- Data excerpts
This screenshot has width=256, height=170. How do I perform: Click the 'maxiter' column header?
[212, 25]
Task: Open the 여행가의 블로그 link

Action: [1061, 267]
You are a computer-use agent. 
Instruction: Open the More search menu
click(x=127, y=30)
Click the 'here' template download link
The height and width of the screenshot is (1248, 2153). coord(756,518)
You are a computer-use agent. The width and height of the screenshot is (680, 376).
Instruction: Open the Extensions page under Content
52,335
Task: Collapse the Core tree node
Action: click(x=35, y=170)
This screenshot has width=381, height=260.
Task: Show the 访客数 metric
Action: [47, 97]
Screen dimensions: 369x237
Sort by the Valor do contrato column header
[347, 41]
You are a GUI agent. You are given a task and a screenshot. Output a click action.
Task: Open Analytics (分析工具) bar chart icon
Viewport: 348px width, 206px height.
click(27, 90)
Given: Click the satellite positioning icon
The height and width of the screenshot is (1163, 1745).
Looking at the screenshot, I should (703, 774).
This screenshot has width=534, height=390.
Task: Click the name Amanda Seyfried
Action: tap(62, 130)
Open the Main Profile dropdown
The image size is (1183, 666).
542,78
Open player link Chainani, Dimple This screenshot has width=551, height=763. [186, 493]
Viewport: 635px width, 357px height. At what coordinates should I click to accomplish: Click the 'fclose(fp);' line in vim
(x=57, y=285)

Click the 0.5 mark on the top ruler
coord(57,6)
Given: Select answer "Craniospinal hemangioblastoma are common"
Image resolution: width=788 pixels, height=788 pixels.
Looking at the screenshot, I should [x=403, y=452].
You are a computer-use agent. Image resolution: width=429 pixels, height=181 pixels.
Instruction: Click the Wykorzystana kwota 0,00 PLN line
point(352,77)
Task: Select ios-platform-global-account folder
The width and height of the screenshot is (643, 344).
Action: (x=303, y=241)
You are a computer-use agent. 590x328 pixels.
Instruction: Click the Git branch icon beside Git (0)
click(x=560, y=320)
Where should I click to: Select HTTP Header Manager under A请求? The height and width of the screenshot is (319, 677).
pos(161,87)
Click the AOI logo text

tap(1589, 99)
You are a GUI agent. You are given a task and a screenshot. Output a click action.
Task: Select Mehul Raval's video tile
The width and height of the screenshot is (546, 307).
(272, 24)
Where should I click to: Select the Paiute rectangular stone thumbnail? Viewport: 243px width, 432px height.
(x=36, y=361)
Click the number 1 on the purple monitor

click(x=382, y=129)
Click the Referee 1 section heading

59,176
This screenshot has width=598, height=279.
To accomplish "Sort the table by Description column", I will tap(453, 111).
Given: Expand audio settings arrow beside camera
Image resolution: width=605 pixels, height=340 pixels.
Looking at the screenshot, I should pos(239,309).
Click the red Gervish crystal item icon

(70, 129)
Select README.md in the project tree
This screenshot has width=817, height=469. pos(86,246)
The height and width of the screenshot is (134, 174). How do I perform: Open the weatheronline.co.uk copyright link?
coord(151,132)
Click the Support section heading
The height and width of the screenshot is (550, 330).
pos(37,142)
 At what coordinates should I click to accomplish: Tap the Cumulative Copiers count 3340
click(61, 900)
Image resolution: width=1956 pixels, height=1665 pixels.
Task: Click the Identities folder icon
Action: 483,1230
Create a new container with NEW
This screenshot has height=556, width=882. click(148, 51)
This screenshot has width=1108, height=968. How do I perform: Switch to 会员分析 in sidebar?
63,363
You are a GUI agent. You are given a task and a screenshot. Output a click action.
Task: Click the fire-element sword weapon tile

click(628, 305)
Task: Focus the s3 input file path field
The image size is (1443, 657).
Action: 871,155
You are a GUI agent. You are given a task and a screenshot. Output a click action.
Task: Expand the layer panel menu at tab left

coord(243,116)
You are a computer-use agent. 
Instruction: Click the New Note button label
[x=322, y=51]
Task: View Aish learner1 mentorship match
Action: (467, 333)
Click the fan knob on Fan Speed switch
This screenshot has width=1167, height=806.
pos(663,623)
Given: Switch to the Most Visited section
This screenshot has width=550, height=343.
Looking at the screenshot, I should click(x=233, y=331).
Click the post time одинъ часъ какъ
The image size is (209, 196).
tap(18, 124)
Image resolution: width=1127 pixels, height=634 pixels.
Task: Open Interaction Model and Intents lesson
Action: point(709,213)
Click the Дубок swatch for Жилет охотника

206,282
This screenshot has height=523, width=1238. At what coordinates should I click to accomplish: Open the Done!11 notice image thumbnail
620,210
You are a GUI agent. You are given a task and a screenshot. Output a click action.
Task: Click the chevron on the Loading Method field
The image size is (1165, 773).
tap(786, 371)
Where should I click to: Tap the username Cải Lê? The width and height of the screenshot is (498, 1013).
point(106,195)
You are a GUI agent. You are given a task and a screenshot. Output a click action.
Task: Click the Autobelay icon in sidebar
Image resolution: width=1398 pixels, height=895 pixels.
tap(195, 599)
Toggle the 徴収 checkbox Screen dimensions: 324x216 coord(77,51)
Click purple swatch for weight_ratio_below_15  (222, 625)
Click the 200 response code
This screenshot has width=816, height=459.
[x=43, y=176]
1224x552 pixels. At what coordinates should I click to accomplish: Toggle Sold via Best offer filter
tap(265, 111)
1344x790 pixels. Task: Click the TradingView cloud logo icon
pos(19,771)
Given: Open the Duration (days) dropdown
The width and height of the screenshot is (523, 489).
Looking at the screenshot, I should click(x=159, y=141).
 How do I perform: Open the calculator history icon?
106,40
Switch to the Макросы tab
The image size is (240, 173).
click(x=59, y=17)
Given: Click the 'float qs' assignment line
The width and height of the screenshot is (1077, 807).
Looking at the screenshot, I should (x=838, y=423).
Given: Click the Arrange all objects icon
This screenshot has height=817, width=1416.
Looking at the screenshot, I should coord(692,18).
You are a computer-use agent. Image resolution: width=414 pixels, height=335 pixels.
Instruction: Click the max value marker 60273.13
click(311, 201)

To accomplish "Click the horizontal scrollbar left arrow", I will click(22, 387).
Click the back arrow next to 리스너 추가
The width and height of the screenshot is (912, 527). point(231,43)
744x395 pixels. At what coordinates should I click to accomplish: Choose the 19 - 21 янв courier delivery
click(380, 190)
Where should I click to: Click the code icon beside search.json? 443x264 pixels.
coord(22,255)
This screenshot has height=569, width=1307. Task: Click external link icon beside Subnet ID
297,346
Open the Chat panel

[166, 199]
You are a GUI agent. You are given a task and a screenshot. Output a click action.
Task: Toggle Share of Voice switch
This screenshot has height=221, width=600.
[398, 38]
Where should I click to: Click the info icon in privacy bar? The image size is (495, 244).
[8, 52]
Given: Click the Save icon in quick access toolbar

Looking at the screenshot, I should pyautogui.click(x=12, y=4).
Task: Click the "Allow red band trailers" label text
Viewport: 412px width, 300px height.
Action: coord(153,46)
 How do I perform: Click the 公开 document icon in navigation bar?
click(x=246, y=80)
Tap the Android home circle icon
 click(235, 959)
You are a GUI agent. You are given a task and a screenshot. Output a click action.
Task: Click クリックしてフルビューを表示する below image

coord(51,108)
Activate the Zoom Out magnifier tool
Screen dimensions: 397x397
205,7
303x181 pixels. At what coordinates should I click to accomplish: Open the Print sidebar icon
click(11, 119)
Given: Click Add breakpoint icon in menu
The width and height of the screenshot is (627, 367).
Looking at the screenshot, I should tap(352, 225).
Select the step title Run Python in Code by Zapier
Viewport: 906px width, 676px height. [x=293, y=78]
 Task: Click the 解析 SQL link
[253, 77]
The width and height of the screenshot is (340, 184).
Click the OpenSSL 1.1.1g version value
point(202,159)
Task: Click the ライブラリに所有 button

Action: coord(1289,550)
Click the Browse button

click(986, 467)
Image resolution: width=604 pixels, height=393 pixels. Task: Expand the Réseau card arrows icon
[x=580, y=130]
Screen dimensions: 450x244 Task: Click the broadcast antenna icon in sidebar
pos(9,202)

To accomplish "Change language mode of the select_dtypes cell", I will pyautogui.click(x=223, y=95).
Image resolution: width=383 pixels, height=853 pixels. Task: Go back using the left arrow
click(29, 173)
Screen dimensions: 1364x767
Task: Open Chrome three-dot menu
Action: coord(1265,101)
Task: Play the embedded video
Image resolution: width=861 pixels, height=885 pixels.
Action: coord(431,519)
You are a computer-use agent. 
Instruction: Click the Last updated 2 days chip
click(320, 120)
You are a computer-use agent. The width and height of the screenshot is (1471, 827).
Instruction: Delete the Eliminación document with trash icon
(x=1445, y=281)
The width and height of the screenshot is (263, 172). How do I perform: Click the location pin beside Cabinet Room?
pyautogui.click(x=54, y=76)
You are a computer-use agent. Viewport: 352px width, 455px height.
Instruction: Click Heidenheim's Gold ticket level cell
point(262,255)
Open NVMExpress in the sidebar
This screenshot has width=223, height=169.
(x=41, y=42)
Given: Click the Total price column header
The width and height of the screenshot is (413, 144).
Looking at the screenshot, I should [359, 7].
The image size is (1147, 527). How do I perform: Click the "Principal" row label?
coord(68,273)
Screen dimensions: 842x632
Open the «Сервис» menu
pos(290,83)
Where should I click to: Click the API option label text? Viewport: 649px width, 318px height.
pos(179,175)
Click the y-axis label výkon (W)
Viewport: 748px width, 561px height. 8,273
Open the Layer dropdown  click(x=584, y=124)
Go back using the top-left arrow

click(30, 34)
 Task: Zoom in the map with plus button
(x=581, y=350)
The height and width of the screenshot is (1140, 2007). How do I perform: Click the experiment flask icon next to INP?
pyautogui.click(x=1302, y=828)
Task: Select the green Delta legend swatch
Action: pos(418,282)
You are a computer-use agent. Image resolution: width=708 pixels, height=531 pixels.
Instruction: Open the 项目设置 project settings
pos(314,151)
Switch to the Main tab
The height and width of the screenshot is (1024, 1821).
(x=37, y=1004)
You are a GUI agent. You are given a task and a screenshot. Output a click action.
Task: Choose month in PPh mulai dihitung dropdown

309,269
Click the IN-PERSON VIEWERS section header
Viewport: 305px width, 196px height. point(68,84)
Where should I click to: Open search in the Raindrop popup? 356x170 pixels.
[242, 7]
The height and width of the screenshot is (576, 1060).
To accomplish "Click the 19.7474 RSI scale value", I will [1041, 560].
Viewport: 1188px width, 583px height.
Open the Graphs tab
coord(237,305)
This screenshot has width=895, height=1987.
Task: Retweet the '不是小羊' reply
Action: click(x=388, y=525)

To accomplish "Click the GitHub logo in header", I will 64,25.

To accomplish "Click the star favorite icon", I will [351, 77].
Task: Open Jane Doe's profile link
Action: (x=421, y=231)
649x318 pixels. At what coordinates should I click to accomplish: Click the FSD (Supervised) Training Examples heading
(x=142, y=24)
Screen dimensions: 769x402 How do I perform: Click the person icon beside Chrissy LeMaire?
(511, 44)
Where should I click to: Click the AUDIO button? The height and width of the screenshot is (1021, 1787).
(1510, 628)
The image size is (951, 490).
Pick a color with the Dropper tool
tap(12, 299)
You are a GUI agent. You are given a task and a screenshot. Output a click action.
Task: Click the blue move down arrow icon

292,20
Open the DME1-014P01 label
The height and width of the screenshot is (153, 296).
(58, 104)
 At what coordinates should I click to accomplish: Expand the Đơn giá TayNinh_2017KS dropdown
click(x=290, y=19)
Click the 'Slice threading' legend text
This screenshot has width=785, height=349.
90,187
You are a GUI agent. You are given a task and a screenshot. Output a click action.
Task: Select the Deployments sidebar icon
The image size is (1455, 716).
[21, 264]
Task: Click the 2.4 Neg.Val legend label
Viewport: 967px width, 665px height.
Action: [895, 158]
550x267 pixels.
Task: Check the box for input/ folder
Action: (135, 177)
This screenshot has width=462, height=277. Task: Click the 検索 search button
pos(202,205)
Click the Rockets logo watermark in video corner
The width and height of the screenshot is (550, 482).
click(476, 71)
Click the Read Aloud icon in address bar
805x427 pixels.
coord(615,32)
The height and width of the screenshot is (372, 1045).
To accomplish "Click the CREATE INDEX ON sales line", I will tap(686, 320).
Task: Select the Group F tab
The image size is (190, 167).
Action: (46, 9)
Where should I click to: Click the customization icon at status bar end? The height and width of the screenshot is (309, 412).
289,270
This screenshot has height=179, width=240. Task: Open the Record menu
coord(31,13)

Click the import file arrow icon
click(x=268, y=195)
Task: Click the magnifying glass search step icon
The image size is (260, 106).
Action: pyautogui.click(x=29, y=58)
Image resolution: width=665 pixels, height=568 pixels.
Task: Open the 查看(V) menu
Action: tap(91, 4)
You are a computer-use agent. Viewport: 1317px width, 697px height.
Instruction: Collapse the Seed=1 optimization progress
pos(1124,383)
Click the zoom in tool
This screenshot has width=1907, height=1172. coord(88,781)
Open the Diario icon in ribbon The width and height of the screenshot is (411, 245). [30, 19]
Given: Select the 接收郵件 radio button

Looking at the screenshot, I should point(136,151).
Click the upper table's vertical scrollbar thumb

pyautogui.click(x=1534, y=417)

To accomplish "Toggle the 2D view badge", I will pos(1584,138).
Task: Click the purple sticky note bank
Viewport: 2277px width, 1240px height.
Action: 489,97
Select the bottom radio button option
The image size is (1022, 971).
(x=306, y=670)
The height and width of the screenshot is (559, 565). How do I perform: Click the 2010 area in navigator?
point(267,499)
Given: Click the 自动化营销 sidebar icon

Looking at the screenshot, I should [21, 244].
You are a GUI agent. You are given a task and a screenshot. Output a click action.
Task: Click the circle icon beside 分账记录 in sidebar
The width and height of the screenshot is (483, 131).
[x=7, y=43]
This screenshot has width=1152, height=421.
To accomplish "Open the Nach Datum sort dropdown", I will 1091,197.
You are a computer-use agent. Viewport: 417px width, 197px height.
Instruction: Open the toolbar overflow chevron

- What you are asked to do
Quote the part of the listing that opens with the line containing "Where should I click to: Open" and closes with the line containing "(x=142, y=24)", including both of those lines.

- Answer in full
Where should I click to: Open search in the Raindrop popup? 356x170 pixels.
[242, 7]
The height and width of the screenshot is (576, 1060).
To accomplish "Click the 19.7474 RSI scale value", I will [1041, 560].
Viewport: 1188px width, 583px height.
Open the Graphs tab
coord(237,305)
This screenshot has width=895, height=1987.
Task: Retweet the '不是小羊' reply
Action: click(x=388, y=525)

To accomplish "Click the GitHub logo in header", I will 64,25.

To accomplish "Click the star favorite icon", I will [351, 77].
Task: Open Jane Doe's profile link
Action: (x=421, y=231)
649x318 pixels. At what coordinates should I click to accomplish: Click the FSD (Supervised) Training Examples heading
(x=142, y=24)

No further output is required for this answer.